In 1967, he made a guest appearance in an episode of The Avengers, playing the proprietor of a toy shop in "Something Nasty in the Nursery".
At 48 Dunn was one of the younger members of the Dad's Army cast when he took on the role of the elderly butcher whose military service in earlier wars made him the most experienced member of the Walmington-on-Sea Home Guard, as well as one of the most decrepit. Jack Haig and David Jason had previously been considered for the role. His relative youth, compared with most of the cast, meant that he was handed much of the physical comedy in the show, of which many of the other cast members were no longer capable.

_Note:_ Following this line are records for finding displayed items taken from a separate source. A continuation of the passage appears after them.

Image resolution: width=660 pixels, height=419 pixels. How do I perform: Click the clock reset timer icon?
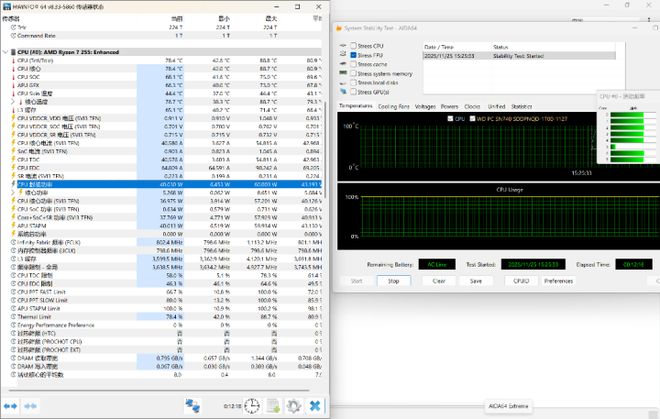[x=251, y=405]
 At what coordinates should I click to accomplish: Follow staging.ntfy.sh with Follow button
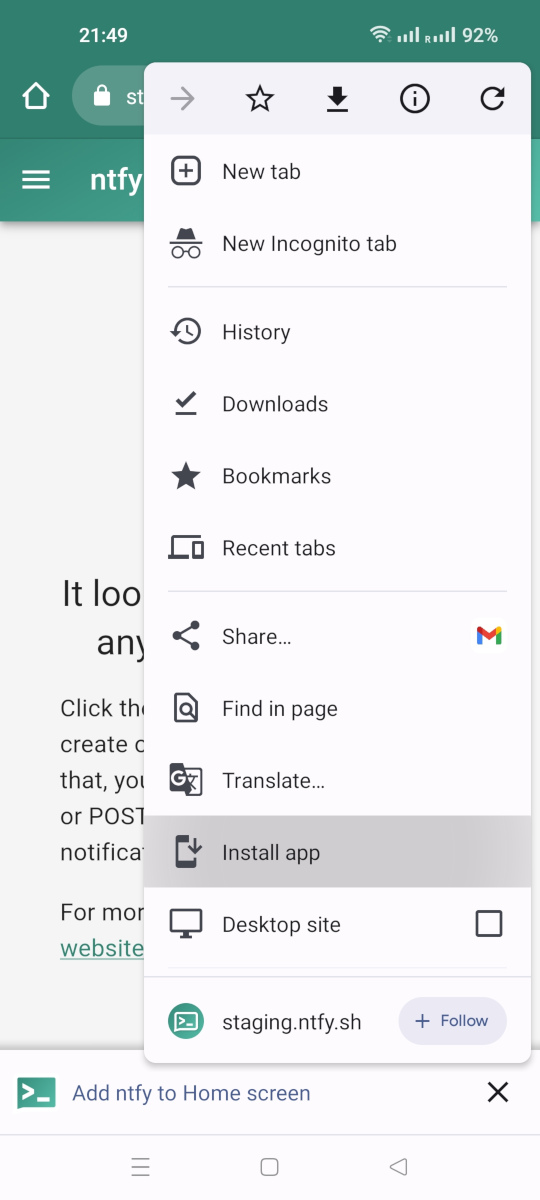click(x=452, y=1021)
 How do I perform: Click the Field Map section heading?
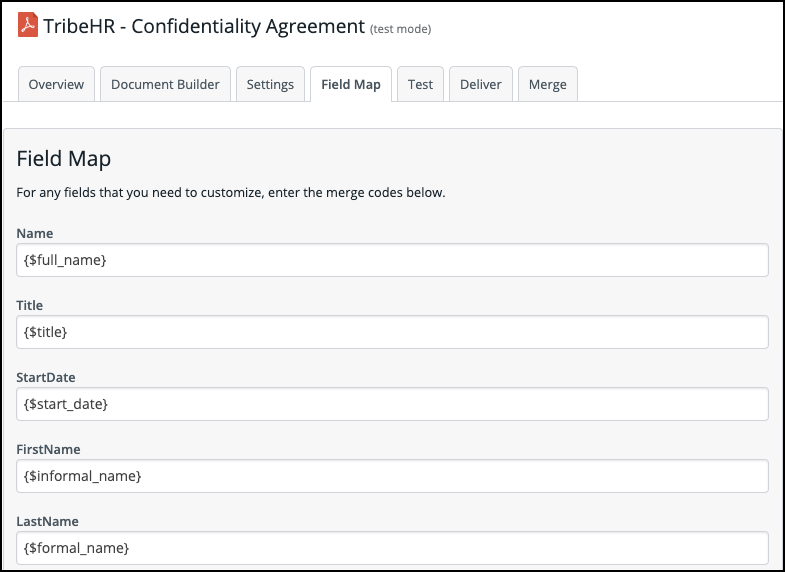(x=64, y=158)

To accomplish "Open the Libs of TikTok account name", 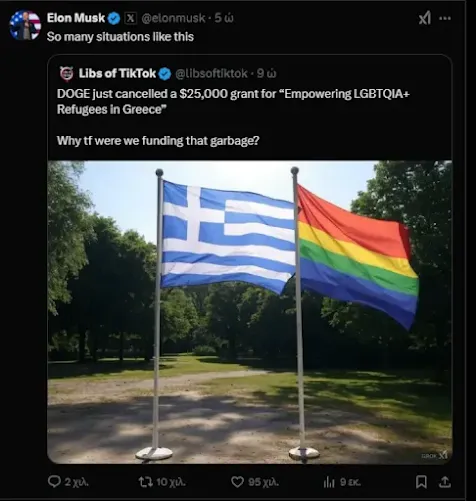I will 117,73.
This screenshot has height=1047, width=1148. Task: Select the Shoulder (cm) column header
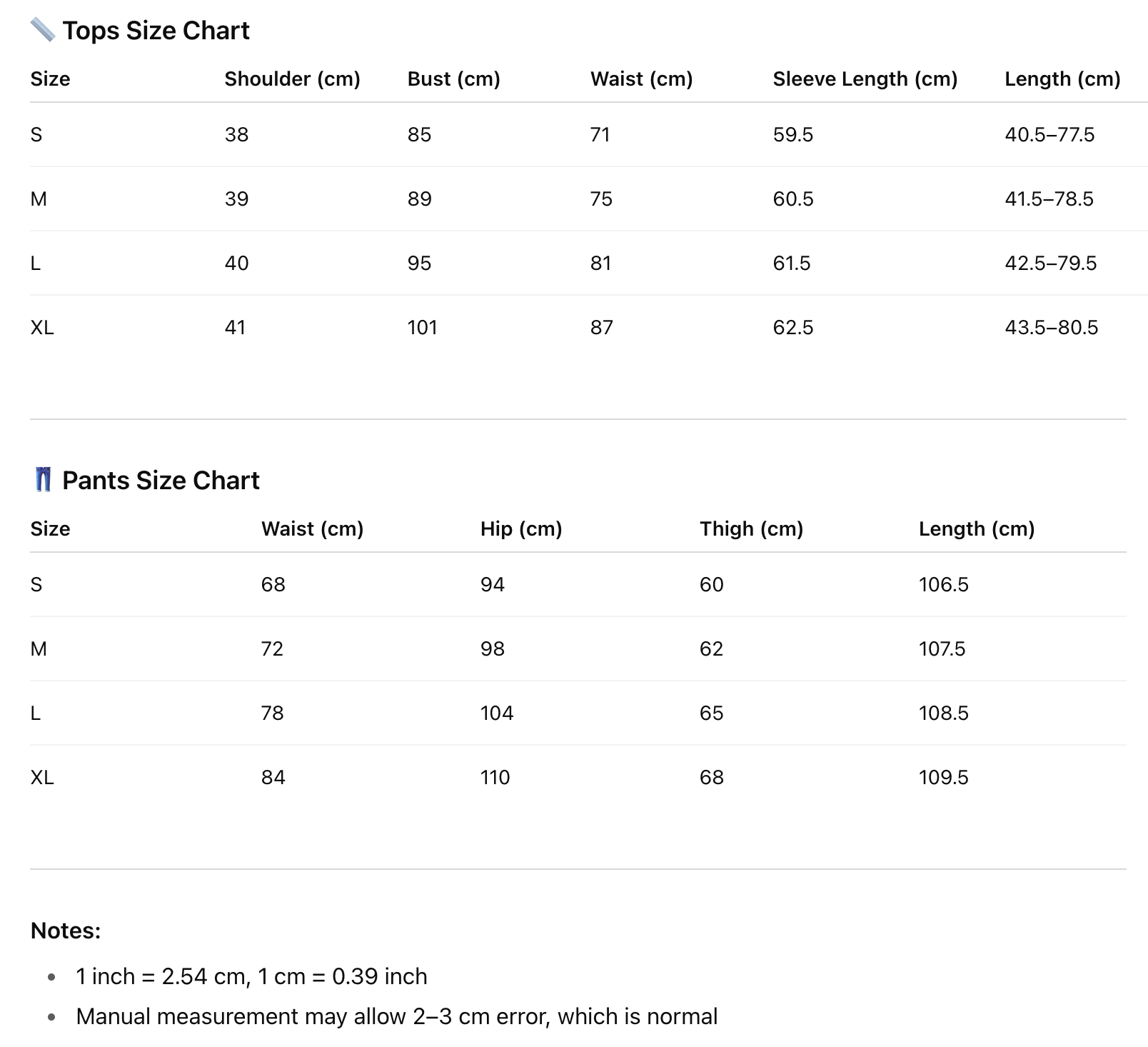pyautogui.click(x=292, y=79)
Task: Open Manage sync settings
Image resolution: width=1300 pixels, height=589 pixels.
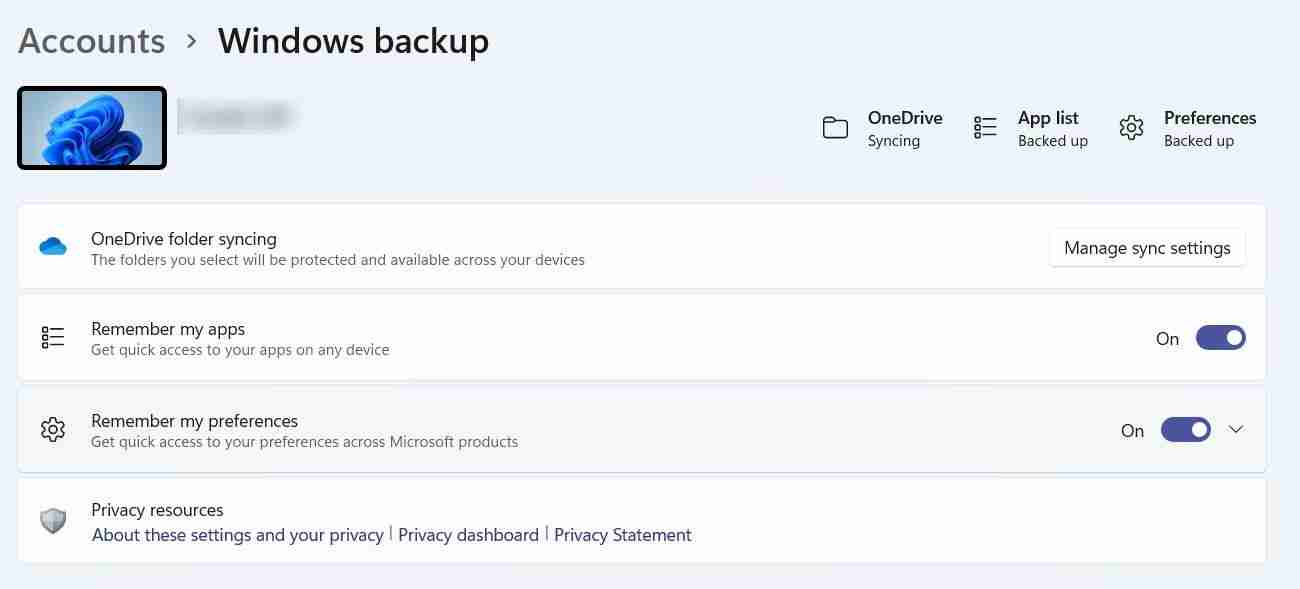Action: point(1146,247)
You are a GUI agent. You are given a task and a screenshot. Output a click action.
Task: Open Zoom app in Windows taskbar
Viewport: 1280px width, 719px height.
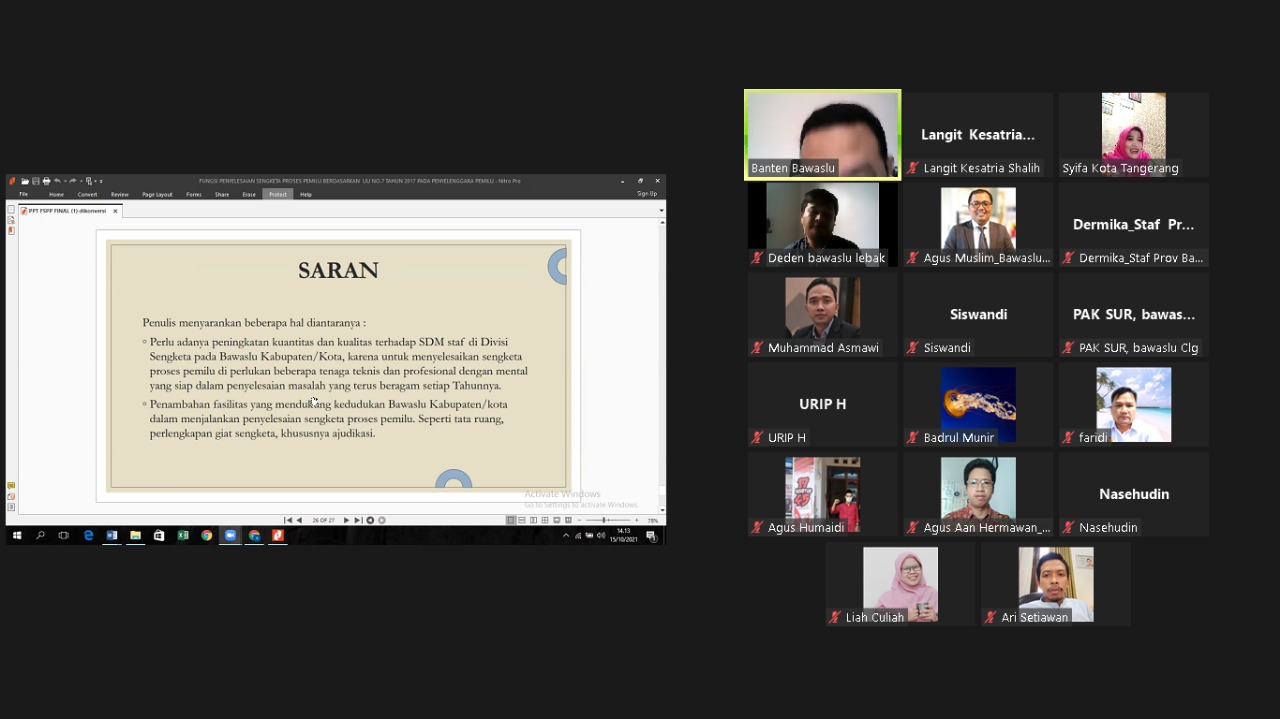230,536
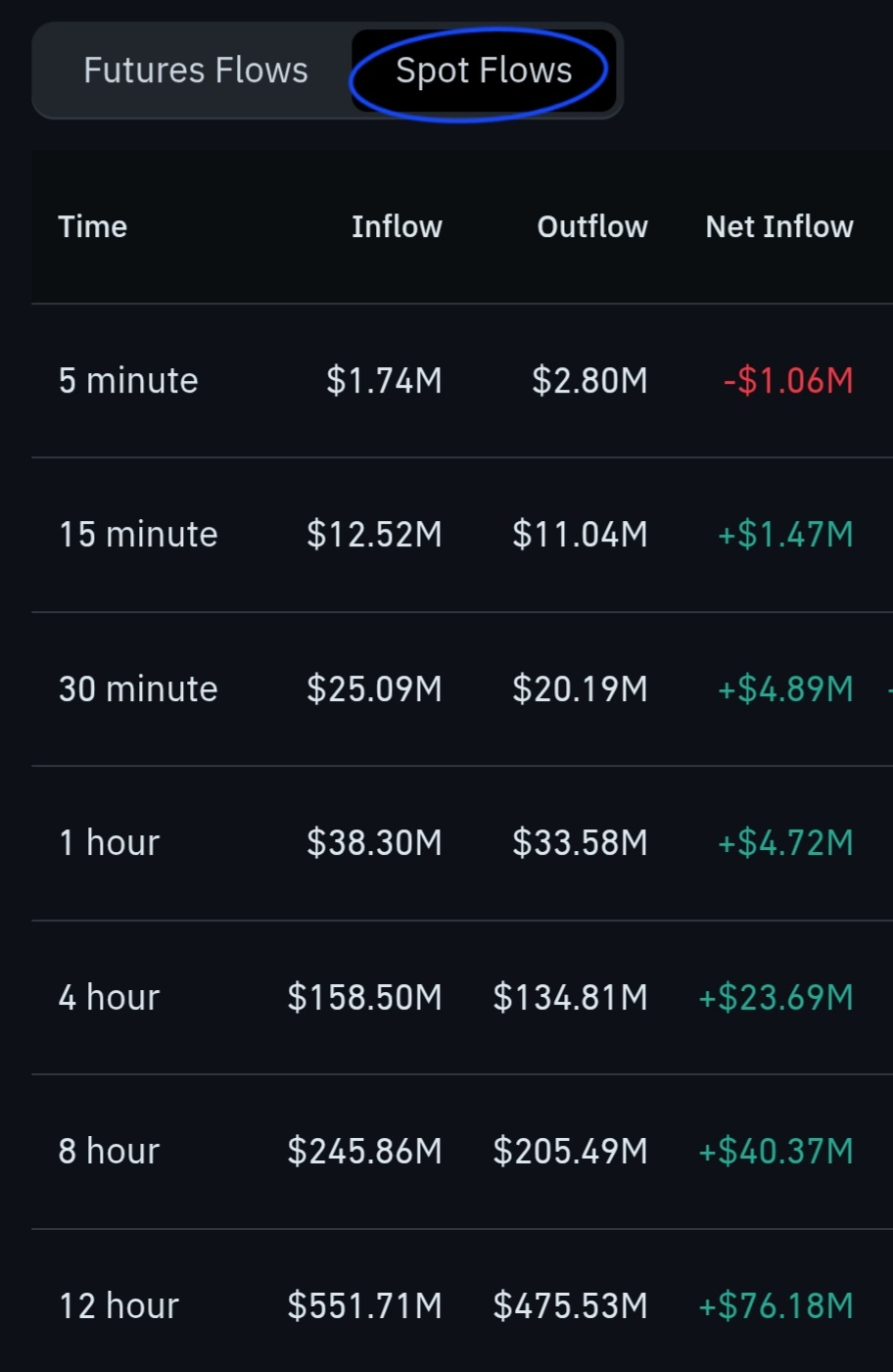Click the 30 minute row label
The width and height of the screenshot is (893, 1372).
pyautogui.click(x=138, y=688)
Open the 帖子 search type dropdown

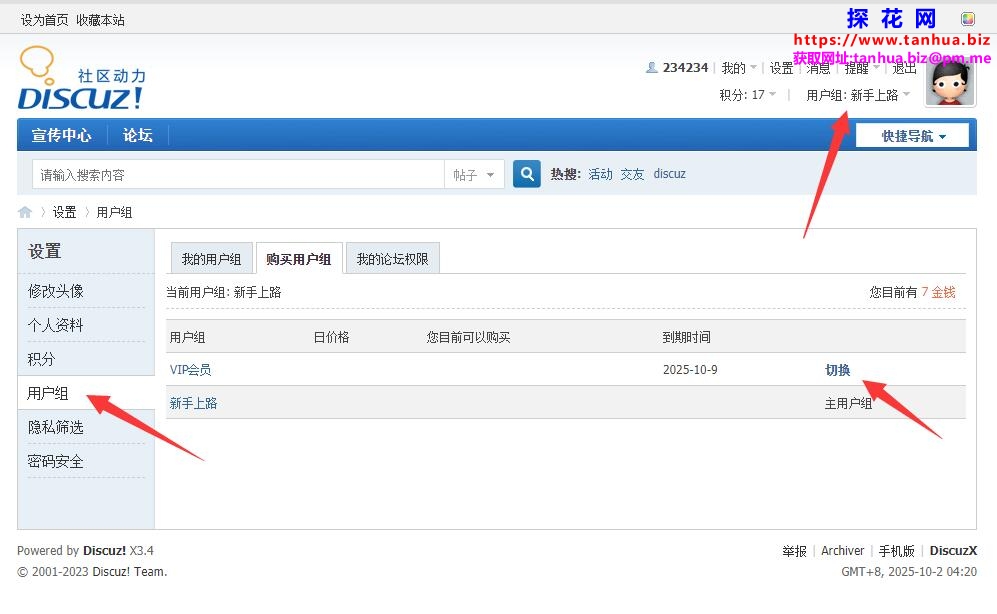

After Dad's Army ended, Dunn capitalised on his skill in playing elderly character roles by playing the lead character Charlie Quick, in the slapstick children's TV series Grandad, from 1979 to 1984 (he played the caretaker at a village hall, and sang the lyrics in the theme). He had previously had a number one hit single with the song "Grandad" on his 51st birthday in January 1971, accompanied by a children's choir. The song was written by bassist Herbie Flowers. He performed the song four times on Top of the Pops. The B-side of "Grandad", "I Play The Spoons", also received considerable airplay. After cancellation of Grandad in 1984, he retired to Portugal. Following the success of the "Grandad" record, Dunn released several other singles, but never hit the charts again.
He was the subject of This Is Your Life in 1971, when he was surprised by Eamonn Andrews.
In 1979 he went on a tour to New Zealand, and performed with the local singer Tina Cross, and also tried to locate Bill Hughes, the Kiwi soldier he had struck up a friendship with on their forced march near the end of the war from Austria back into Germany, but Mr. Hughes was found to have passed away a few years earlier.